Ahora, quizá alguna de las personas que lea estos párrafos, si alguien los lee claro, se pueda preguntar: ¿Recomendable?. Muy recomendable, respondo.

El 17 de julio de 2008, en la residencia de Adolfo Suárez en la Colonia La Florida, a las afueras de Madrid, el primer presidente español de la democracia y Juan Carlos I caminaban por el jardín. Este momento fue recogido por una sola fotografía tomada por Adolfo Suárez hijo, y la imagen atravesó todas las cámaras de televisión, se imprimió en todos los periódicos y entró en todas las casas. En ese preciso instante del corto paseo, el rey apoyaba el brazo en el hombro de Suárez con aire de protección. Un poco antes, en una ceremonia privada, le había entregado el preciado collar de la Orden del Toisón de Oro, tal vez en agradecimiento a su dedicación y trabajo patriótico o a su apoyo a la Corona. Pero el homenajeado apenas se enteró de lo que pasaba. Suárez vivía ya desde hacía tiempo entre nieblas y una nube a veces más espesa y negra, otras menos, enturbiaba su mente, su memoria, sus recuerdos. En la novela, estas nubes se vuelven espectros de hombres y mujeres que hicieron historia.

Este es el momento que aprovecha Manuel Vicent para tomar la mano de ese hombre desorientado y realizar un retrato, tan duro como elegante, de algunos momentos de la política española desde el momento de la llamada Transición hasta ahora. Un retrato que pudiéramos calificar de hiperrealista, en el que se nos muestra otra de sus caras, una que guardaba muchos secretos.  Y la conclusión a la que llegamos, al menos a la que yo llego después de contemplarlo, es que este país ha tenido pocos momentos buenos, aunque los de ahora sean especialmente malos. Y que sus políticos pocas veces han estado limpios de cualquier duda y cualquier sospecha.
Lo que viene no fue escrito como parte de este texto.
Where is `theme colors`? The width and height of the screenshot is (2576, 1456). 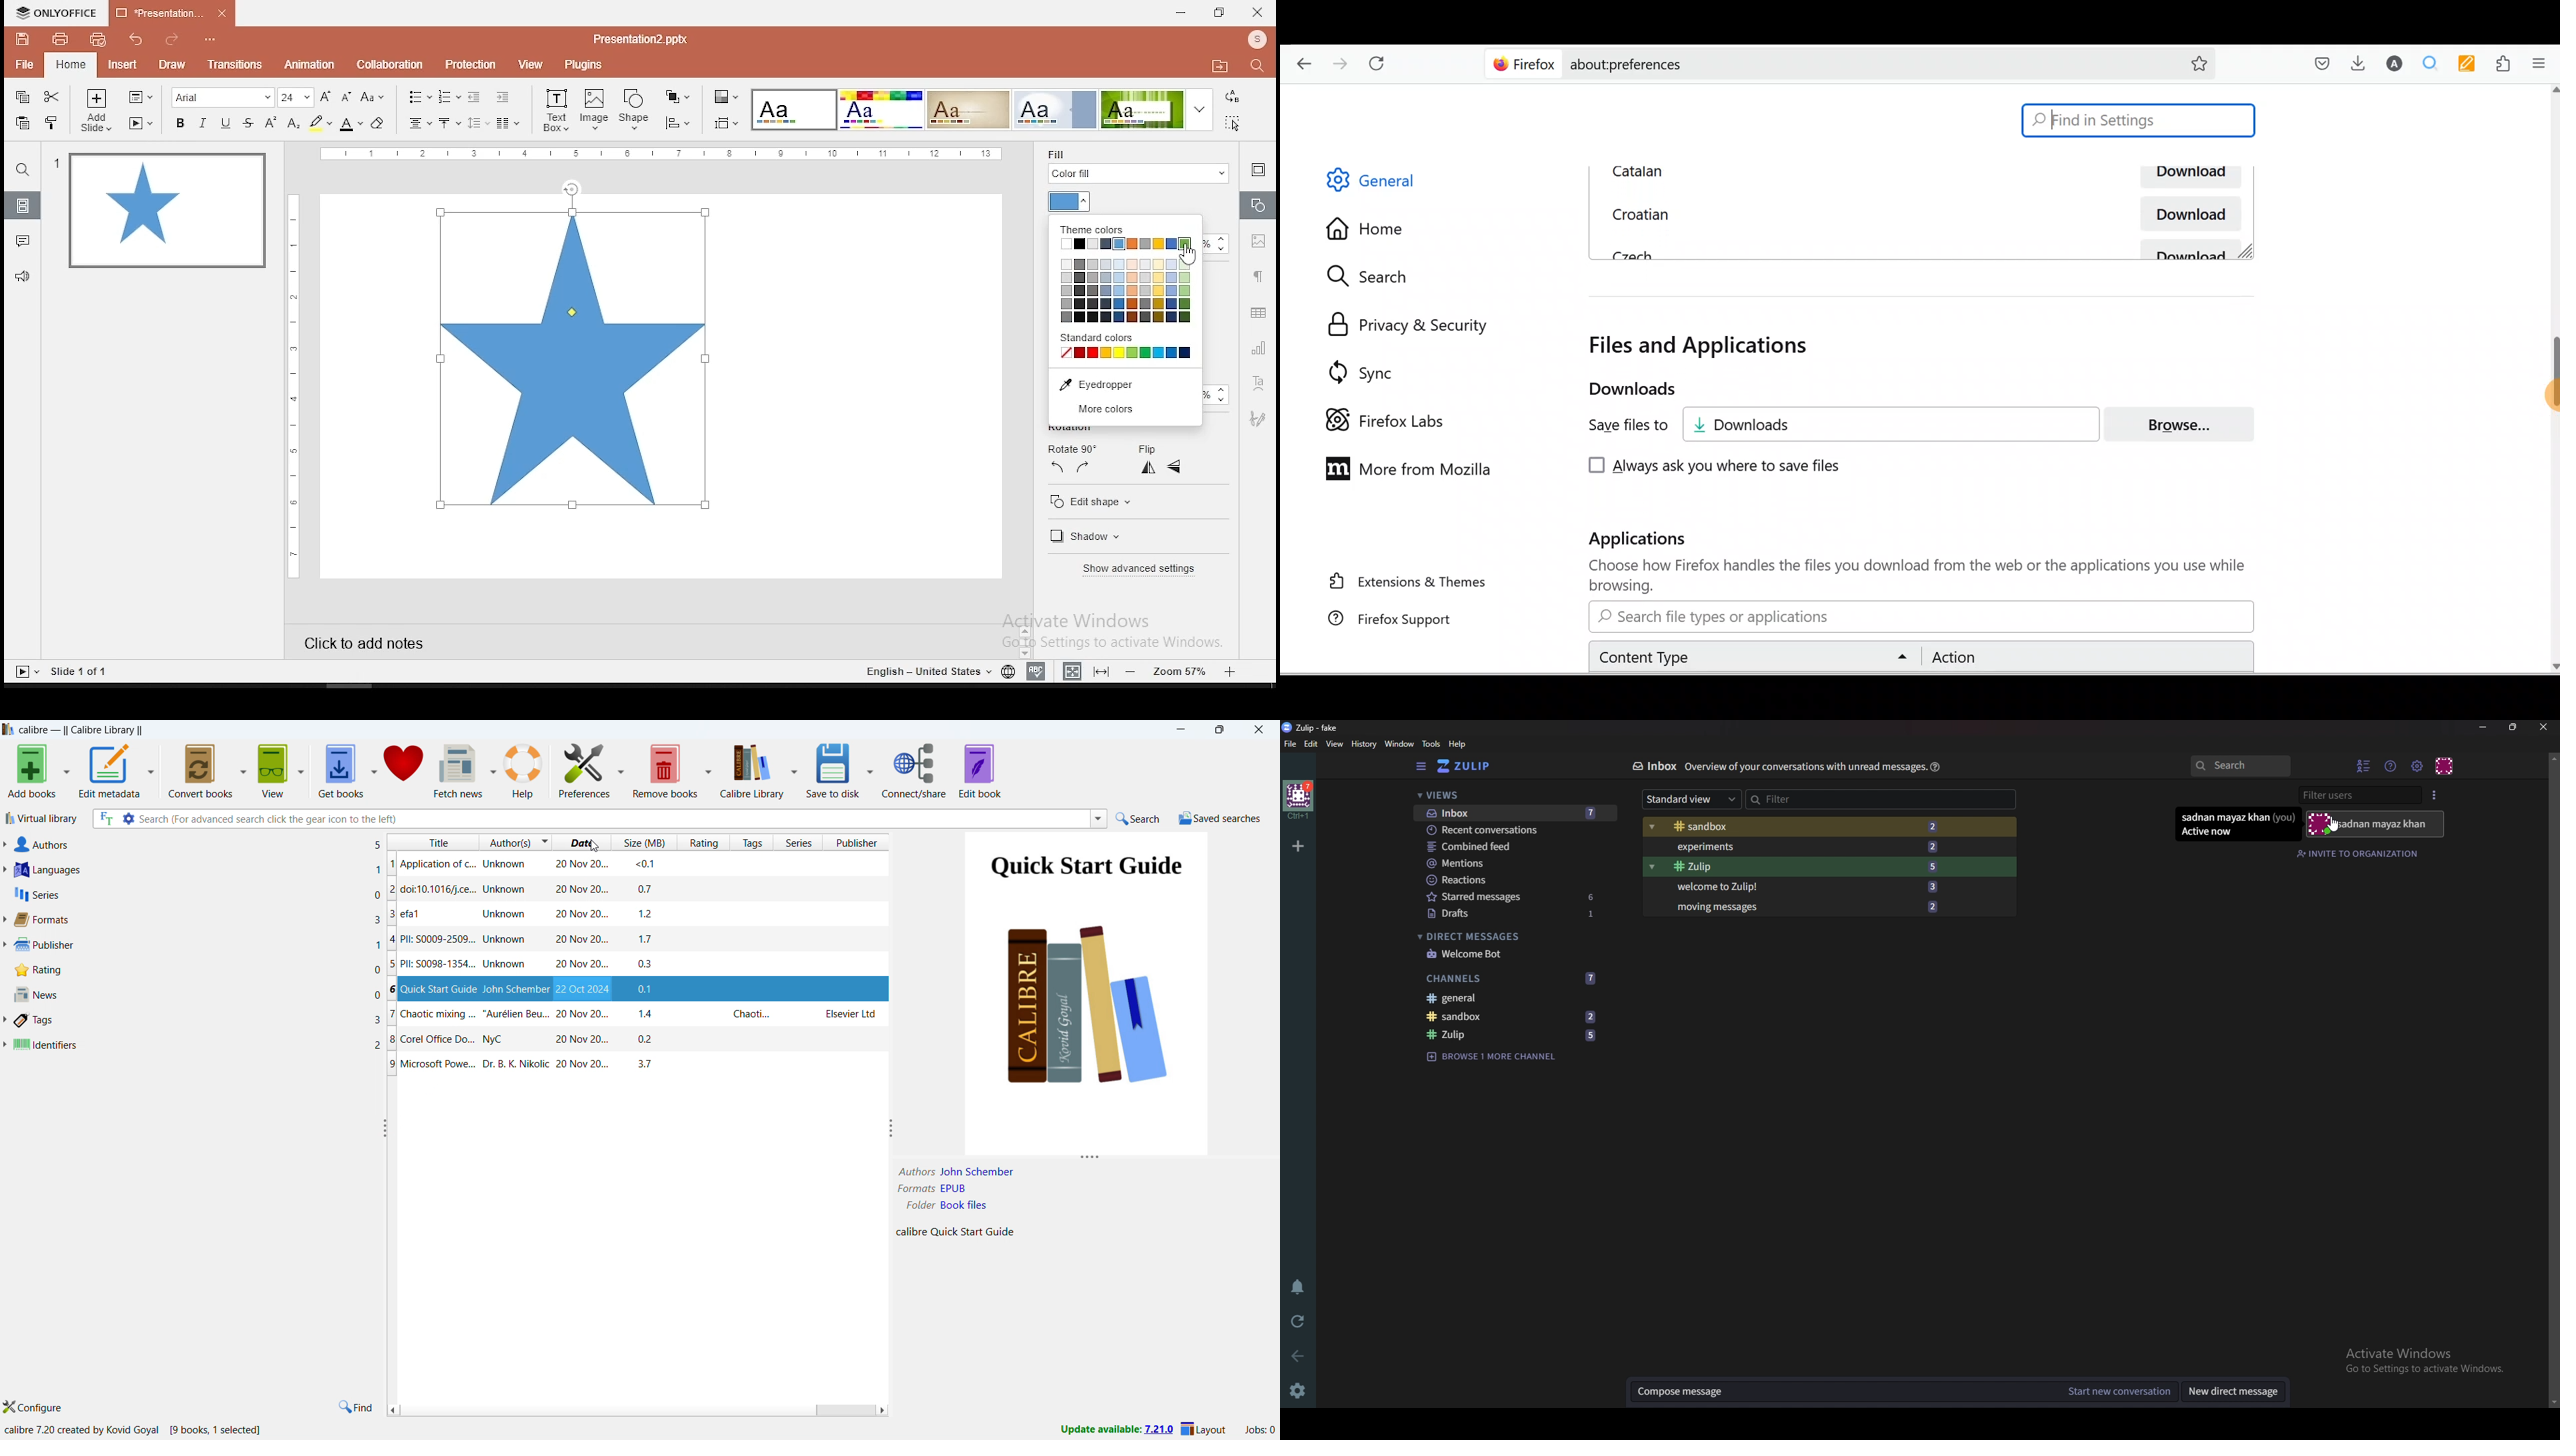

Manuel Vicent demuestra ser un experto conocedor de la clase política y de la vida  de las últimas décadas, de los años de democracia española. Con expresión soberbia nos presenta momentos decisivos en la historia reciente de los españoles, desde el nombramiento de Adolfo Suárez como presidente hasta los enredos de Aznar. Todos ellos van apareciendo en la mente de ese hombre que, como perdido,  pasea junto al rey hacia un bosque espeso, y al que se le van apareciendo escenas más o menos inconexas, algunas posiblemente biográficas, otras lejos ya de su entendimiento: la muerte de Franco, el juramento del príncipe, el golpe militar del 23 F, la legalización del partido comunista, la guerra de Irak, una boda poco discreta en el Escorial, la sombra del Valle de los Caídos, y tantos otros. Y la bisagra entre el pasado y el presente de este hombre y entre él y el mundo es una mujer, una mujer rubia que apareció ¿por azar? y que propició algunas decisiones importantes. Esa mujer rubia es, en este libro, el tercer lado, el vértice de un triángulo formado por ella y los dos personajes de la foto.

Para entender la parte histórica del libro hay que poseer ciertas claves. Yo, por ejemplo, no las tengo, creo tener solo algunas de ellas. Para entender y, sobre todo, para disfrutar la parte de ficción, la puramente literaria y el juego brillante del autor, basta con leerlo con atención. Nada más. Y nada menos.

El estilo, como siempre en Vicent, impecable, particularísimo. Exquisito, sutil, y agudo. Con oficio y desenvoltura se mezclan metáforas, ironía, pero también, no puede ser de otra forma, tristeza y cierto desencanto. Y algunos capítulos, sencillamente magistrales.

¿Recomendable pues?. Muy recomendable.